[New Feature] Support for low-storage RK4 method
doraemonho opened this issue · 4 comments
Hi,
I modify a bit of FourierFlows for adding a new time-stepper to support low-storage RK4 scheme. (The code is in below) This is a classical 5 stages 2 registers process to trade off 25~30% performance but saving 50% of storge space for RK4 method. [1]. I wonder could we make FourierFlows support this feature in the next update.
# ------
# LSRK(5)4
# ------
"""
struct LSRK54TimeStepper{T} <: AbstractTimeStepper{T}
A 5 stage 2 storage 4th-order Runge-Kutta timestepper for time-stepping. `∂u/∂t = F(u, t)` via:
Define S² = 0 at the first stage.
for i = 1:5
S² = Aᵢ*S² + dt*Fⁱ(t₀+ Cᵢdt, uⁿ);
uⁿ⁺¹ = uⁿ + Bᵢ*S²
end
where
# dt -> time interal
# Aᵢ -> A coefficients from LSRK tableau table in stage i
# Bᵢ -> B coefficients from LSRK tableau table in stage i
# Cᵢ -> C coefficients from LSRK tableau table in stage i
# i -> stage i
for detials, please refer to M.H. Carpenter, C.A. Kennedy, Fourth-order 2N-storage Runge–Kutta schemes, Technical Report NASA TM-109112, NASA Langley Research Center, VA, June 1994
"""
struct LSRK54TimeStepper{T,Vec} <: AbstractTimeStepper{T}
S² :: T
Fⁱ :: T
A :: Vec
B :: Vec
C :: Vec
end
"""
LSRK54TimeStepper(equation::Equation, dev::Device=CPU())

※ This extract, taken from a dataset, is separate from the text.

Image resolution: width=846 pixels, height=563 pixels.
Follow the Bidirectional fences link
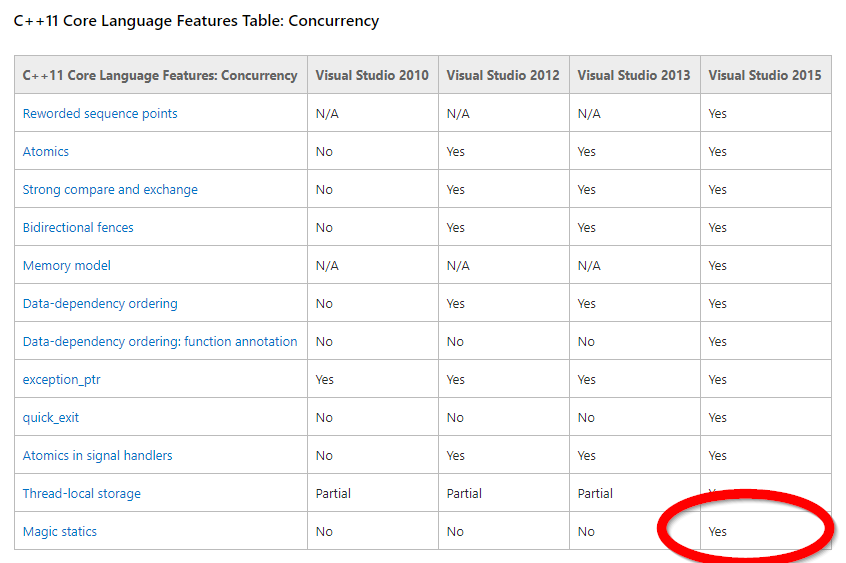(78, 228)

Construct a 4th-order 5 stages low storage Runge-Kutta timestepper for `equation` on device `dev`.
"""
function LSRK54TimeStepper(equation::Equation, dev::Device=CPU())
@devzeros typeof(dev) equation.T equation.dims S² Fⁱ
T = equation.T;
A = T[0.0, -0.417890474499852, -1.19215169464268, -1.69778469247153, -1.51418344425716];
B = T[0.149659021999229, 0.379210312999627, 0.822955029386982, 0.699450455949122, 0.153057247968152];
C = T[ 0.0, 0.149659021999229, 0.3704009573642045, 0.6222557631344415, 0.95828213067469];
return LSRK54TimeStepper(S², Fⁱ, A, B, C);
end
function LSRK54!(sol, clock, ts, equation, vars, params, grid, t, dt)
# Get the A,B,C ceof. for LSRK54 method
T = equation.T;
A = ts.A::Array{T,1};
B = ts.B::Array{T,1};
C = ts.C::Array{T,1};
# Init. the S² term
@. ts.S² *= 0;
for i = 1:5
equation.calcN!(ts.Fⁱ, sol, t + C[i]*dt , clock, vars, params, grid)
addlinearterm!(ts.Fⁱ, equation.L, sol);
@. ts.S² = A[i]*ts.S² + dt*ts.Fⁱ;
@. sol = sol + B[i]*ts.S²;
end
return nothing;
end
function stepforward!(sol, clock, ts::LSRK54TimeStepper, equation, vars, params, grid)
LSRK54!(sol, clock, ts, equation, vars, params, grid, clock.t, clock.dt)
#Finishing the time step
clock.t += clock.dt
clock.step += 1;
return nothing;
end
Feel free to open a PR.
Do you have/find cases where memory is the bottleneck compared to efficiency?
Feel free to open a PR.
Do you have/find cases where memory is the bottleneck compared to efficiency?
Definitely 3D simulation on GPU. With a high-end gaming/data center GPU, the speed is fine but we already approaching to the resolution limit of using a single GPU. Reducing 50% memory can further make the Cubes 1.25 times larger in length.
Cool! Go for it. Open a PR and I can help if needed.
Cool! Go for it. Open a PR and I can help if needed.
Thanks!I submitted the PR. I will need your help to review it and make the merge if the code is fine.